◆ **TASK GOAL**: Check each line of the records for "computer"; collect those that have it.
====================
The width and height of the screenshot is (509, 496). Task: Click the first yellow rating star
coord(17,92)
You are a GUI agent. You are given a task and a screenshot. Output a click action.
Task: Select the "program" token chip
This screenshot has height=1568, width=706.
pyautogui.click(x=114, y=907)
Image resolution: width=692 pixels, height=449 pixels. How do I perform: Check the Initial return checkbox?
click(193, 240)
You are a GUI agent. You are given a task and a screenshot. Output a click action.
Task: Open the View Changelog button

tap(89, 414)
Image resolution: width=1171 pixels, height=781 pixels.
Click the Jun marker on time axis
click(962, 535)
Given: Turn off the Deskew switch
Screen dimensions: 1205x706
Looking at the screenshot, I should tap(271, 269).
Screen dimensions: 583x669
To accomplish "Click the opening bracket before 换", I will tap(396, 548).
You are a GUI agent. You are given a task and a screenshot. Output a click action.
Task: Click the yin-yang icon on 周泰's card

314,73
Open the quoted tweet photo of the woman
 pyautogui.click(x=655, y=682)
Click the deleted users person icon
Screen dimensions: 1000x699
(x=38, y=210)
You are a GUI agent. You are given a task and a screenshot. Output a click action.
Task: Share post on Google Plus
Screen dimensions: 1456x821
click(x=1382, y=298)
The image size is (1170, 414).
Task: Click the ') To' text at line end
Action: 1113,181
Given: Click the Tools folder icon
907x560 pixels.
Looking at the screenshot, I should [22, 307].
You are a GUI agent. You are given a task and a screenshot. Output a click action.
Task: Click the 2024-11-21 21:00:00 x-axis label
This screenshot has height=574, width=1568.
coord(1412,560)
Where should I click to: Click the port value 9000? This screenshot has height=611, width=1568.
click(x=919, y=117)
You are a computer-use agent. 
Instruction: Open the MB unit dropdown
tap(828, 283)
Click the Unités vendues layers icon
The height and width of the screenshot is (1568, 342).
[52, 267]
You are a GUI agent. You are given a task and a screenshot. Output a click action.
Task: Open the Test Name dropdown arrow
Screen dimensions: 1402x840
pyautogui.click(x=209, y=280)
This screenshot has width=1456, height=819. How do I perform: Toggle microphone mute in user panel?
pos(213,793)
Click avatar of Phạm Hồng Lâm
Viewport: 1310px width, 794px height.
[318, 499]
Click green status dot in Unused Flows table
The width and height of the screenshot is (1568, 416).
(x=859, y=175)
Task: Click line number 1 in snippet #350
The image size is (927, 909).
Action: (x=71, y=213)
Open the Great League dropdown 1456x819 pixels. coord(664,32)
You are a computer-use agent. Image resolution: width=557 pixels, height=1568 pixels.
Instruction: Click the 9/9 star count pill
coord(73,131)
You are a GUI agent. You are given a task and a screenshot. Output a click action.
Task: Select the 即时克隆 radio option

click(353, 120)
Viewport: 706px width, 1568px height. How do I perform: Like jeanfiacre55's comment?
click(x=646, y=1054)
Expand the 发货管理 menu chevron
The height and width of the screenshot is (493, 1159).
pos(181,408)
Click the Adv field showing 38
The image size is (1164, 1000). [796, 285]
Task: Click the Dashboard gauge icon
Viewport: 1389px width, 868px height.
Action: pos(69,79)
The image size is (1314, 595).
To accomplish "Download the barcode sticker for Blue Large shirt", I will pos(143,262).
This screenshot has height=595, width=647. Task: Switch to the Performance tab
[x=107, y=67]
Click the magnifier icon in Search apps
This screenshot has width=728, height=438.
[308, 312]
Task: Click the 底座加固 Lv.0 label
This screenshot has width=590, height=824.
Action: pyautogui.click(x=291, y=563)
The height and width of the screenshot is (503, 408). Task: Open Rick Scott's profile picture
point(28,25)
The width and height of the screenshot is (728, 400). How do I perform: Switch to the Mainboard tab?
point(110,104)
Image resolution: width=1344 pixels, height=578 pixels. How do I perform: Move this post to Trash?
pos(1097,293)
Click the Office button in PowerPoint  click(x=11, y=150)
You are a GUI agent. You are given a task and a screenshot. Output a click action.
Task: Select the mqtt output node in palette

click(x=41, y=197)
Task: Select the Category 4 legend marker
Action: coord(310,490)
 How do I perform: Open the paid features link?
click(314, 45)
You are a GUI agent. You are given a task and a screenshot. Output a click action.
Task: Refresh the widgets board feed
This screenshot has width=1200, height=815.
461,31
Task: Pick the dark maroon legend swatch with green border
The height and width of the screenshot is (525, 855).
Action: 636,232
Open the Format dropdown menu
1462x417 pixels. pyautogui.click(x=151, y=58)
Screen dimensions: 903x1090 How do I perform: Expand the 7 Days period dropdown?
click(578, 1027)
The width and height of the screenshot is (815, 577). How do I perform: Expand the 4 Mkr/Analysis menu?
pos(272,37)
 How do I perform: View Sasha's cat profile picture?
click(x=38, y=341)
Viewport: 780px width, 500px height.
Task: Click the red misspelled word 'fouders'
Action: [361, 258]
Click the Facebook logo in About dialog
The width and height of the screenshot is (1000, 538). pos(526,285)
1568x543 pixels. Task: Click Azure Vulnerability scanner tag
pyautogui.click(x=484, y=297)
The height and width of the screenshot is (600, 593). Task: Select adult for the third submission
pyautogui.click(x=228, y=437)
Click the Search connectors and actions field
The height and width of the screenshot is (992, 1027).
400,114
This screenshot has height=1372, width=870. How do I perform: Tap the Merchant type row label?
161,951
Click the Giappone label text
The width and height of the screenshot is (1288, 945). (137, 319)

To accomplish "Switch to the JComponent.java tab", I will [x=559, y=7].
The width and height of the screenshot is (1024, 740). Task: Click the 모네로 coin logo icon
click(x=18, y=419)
====================
◆ **SOLUTION TO THE PROBLEM**:
You are a computer-use agent. 
You are a computer-use agent. Image resolution: width=557 pixels, height=1568 pixels.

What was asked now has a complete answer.